* **What is needed**:
Retype all of the rows below word for word, keeping every line as it is.
....................
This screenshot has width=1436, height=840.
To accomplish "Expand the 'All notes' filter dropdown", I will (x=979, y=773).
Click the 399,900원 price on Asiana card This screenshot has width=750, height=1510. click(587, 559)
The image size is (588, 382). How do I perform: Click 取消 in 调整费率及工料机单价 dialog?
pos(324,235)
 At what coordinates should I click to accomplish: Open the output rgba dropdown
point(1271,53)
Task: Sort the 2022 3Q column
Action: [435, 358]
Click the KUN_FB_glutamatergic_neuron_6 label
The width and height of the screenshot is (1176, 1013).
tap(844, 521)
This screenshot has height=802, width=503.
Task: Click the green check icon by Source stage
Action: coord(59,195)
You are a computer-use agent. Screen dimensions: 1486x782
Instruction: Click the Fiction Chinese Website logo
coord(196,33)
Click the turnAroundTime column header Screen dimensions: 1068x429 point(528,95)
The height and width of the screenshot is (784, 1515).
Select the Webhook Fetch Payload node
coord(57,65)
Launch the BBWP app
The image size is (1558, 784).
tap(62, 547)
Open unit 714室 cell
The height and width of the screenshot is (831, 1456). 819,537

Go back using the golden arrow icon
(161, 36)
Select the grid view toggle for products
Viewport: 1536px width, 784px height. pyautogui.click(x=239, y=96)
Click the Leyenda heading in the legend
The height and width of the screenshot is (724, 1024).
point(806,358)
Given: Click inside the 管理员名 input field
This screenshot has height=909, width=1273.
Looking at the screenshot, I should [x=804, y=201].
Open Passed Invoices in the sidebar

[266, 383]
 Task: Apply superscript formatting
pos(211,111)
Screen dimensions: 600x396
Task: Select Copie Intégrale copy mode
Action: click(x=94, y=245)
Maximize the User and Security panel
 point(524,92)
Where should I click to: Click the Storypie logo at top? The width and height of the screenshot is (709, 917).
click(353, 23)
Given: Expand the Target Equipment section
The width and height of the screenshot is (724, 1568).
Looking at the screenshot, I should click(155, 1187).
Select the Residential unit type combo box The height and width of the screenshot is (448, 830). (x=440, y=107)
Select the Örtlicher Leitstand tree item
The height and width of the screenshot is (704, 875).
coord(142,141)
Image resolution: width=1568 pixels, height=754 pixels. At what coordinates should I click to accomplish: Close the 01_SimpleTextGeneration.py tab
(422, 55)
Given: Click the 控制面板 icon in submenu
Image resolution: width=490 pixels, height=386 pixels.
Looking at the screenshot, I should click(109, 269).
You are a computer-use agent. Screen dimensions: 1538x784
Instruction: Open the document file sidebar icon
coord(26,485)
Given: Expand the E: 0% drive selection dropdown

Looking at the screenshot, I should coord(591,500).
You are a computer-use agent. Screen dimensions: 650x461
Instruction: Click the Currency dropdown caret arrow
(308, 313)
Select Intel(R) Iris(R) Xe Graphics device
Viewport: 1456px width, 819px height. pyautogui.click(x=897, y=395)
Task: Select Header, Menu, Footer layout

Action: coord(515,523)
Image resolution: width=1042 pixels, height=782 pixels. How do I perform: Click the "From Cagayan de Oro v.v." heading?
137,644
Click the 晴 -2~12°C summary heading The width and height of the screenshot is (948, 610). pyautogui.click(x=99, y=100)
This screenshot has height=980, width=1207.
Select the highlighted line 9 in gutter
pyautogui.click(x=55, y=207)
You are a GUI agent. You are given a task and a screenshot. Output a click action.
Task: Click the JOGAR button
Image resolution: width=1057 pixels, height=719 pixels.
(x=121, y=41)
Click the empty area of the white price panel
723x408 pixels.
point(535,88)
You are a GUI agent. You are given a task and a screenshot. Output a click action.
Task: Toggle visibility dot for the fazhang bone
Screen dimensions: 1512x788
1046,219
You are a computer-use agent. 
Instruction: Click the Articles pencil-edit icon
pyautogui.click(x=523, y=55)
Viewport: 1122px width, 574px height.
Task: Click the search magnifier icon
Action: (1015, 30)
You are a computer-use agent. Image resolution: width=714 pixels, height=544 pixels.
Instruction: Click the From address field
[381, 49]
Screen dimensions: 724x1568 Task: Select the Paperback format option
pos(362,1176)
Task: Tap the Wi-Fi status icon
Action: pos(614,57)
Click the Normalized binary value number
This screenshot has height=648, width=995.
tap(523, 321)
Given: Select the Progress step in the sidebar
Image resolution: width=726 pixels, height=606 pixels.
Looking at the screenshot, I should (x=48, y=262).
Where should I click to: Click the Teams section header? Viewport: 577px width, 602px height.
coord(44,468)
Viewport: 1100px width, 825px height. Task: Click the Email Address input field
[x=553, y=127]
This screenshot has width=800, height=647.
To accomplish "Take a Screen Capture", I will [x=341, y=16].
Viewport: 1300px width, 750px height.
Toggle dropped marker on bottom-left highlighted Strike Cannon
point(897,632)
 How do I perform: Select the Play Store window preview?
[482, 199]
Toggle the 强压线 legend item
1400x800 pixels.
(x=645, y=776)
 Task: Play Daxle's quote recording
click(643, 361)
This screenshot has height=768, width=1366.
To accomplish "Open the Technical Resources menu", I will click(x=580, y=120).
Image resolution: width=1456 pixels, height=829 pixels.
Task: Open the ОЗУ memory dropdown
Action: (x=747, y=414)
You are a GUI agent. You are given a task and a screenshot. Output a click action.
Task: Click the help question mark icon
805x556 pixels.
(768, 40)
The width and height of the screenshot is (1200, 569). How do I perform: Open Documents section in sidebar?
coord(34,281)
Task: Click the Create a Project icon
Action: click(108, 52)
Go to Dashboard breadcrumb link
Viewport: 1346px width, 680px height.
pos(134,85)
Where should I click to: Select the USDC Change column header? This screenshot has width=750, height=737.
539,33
....................
* **Result for this task**:
This screenshot has width=1436, height=840.
To accomplish "Expand the 'All notes' filter dropdown", I will (x=979, y=773).
Click the 399,900원 price on Asiana card This screenshot has width=750, height=1510. click(587, 559)
The image size is (588, 382). How do I perform: Click 取消 in 调整费率及工料机单价 dialog?
pos(324,235)
 At what coordinates should I click to accomplish: Open the output rgba dropdown
point(1271,53)
Task: Sort the 2022 3Q column
Action: [435, 358]
Click the KUN_FB_glutamatergic_neuron_6 label
The width and height of the screenshot is (1176, 1013).
tap(844, 521)
This screenshot has height=802, width=503.
Task: Click the green check icon by Source stage
Action: coord(59,195)
You are a computer-use agent. Screen dimensions: 1486x782
Instruction: Click the Fiction Chinese Website logo
coord(196,33)
Click the turnAroundTime column header Screen dimensions: 1068x429 point(528,95)
The height and width of the screenshot is (784, 1515).
Select the Webhook Fetch Payload node
coord(57,65)
Launch the BBWP app
The image size is (1558, 784).
tap(62, 547)
Open unit 714室 cell
The height and width of the screenshot is (831, 1456). 819,537

Go back using the golden arrow icon
(161, 36)
Select the grid view toggle for products
Viewport: 1536px width, 784px height. pyautogui.click(x=239, y=96)
Click the Leyenda heading in the legend
The height and width of the screenshot is (724, 1024).
point(806,358)
Given: Click inside the 管理员名 input field
This screenshot has height=909, width=1273.
Looking at the screenshot, I should [x=804, y=201].
Open Passed Invoices in the sidebar

[266, 383]
 Task: Apply superscript formatting
pos(211,111)
Screen dimensions: 600x396
Task: Select Copie Intégrale copy mode
Action: click(x=94, y=245)
Maximize the User and Security panel
 point(524,92)
Where should I click to: Click the Storypie logo at top? The width and height of the screenshot is (709, 917).
click(353, 23)
Given: Expand the Target Equipment section
The width and height of the screenshot is (724, 1568).
Looking at the screenshot, I should click(155, 1187).
Select the Residential unit type combo box The height and width of the screenshot is (448, 830). (x=440, y=107)
Select the Örtlicher Leitstand tree item
The height and width of the screenshot is (704, 875).
coord(142,141)
Image resolution: width=1568 pixels, height=754 pixels. At what coordinates should I click to accomplish: Close the 01_SimpleTextGeneration.py tab
(422, 55)
Given: Click the 控制面板 icon in submenu
Image resolution: width=490 pixels, height=386 pixels.
Looking at the screenshot, I should click(109, 269).
You are a computer-use agent. Screen dimensions: 1538x784
Instruction: Open the document file sidebar icon
coord(26,485)
Given: Expand the E: 0% drive selection dropdown

Looking at the screenshot, I should coord(591,500).
You are a computer-use agent. Screen dimensions: 650x461
Instruction: Click the Currency dropdown caret arrow
(308, 313)
Select Intel(R) Iris(R) Xe Graphics device
Viewport: 1456px width, 819px height. pyautogui.click(x=897, y=395)
Task: Select Header, Menu, Footer layout

Action: coord(515,523)
Image resolution: width=1042 pixels, height=782 pixels. How do I perform: Click the "From Cagayan de Oro v.v." heading?
137,644
Click the 晴 -2~12°C summary heading The width and height of the screenshot is (948, 610). pyautogui.click(x=99, y=100)
This screenshot has height=980, width=1207.
Select the highlighted line 9 in gutter
pyautogui.click(x=55, y=207)
You are a GUI agent. You are given a task and a screenshot. Output a click action.
Task: Click the JOGAR button
Image resolution: width=1057 pixels, height=719 pixels.
(x=121, y=41)
Click the empty area of the white price panel
723x408 pixels.
point(535,88)
You are a GUI agent. You are given a task and a screenshot. Output a click action.
Task: Toggle visibility dot for the fazhang bone
Screen dimensions: 1512x788
1046,219
You are a computer-use agent. 
Instruction: Click the Articles pencil-edit icon
pyautogui.click(x=523, y=55)
Viewport: 1122px width, 574px height.
Task: Click the search magnifier icon
Action: (1015, 30)
You are a computer-use agent. Image resolution: width=714 pixels, height=544 pixels.
Instruction: Click the From address field
[381, 49]
Screen dimensions: 724x1568 Task: Select the Paperback format option
pos(362,1176)
Task: Tap the Wi-Fi status icon
Action: pos(614,57)
Click the Normalized binary value number
This screenshot has height=648, width=995.
tap(523, 321)
Given: Select the Progress step in the sidebar
Image resolution: width=726 pixels, height=606 pixels.
Looking at the screenshot, I should (x=48, y=262).
Where should I click to: Click the Teams section header? Viewport: 577px width, 602px height.
coord(44,468)
Viewport: 1100px width, 825px height. Task: Click the Email Address input field
[x=553, y=127]
This screenshot has width=800, height=647.
To accomplish "Take a Screen Capture", I will [x=341, y=16].
Viewport: 1300px width, 750px height.
Toggle dropped marker on bottom-left highlighted Strike Cannon
point(897,632)
 How do I perform: Select the Play Store window preview?
[482, 199]
Toggle the 强压线 legend item
1400x800 pixels.
(x=645, y=776)
 Task: Play Daxle's quote recording
click(643, 361)
This screenshot has height=768, width=1366.
To accomplish "Open the Technical Resources menu", I will click(x=580, y=120).
Image resolution: width=1456 pixels, height=829 pixels.
Task: Open the ОЗУ memory dropdown
Action: (x=747, y=414)
You are a GUI agent. You are given a task and a screenshot. Output a click action.
Task: Click the help question mark icon
805x556 pixels.
(768, 40)
The width and height of the screenshot is (1200, 569). How do I perform: Open Documents section in sidebar?
coord(34,281)
Task: Click the Create a Project icon
Action: click(108, 52)
Go to Dashboard breadcrumb link
Viewport: 1346px width, 680px height.
pos(134,85)
Where should I click to: Select the USDC Change column header? This screenshot has width=750, height=737.
539,33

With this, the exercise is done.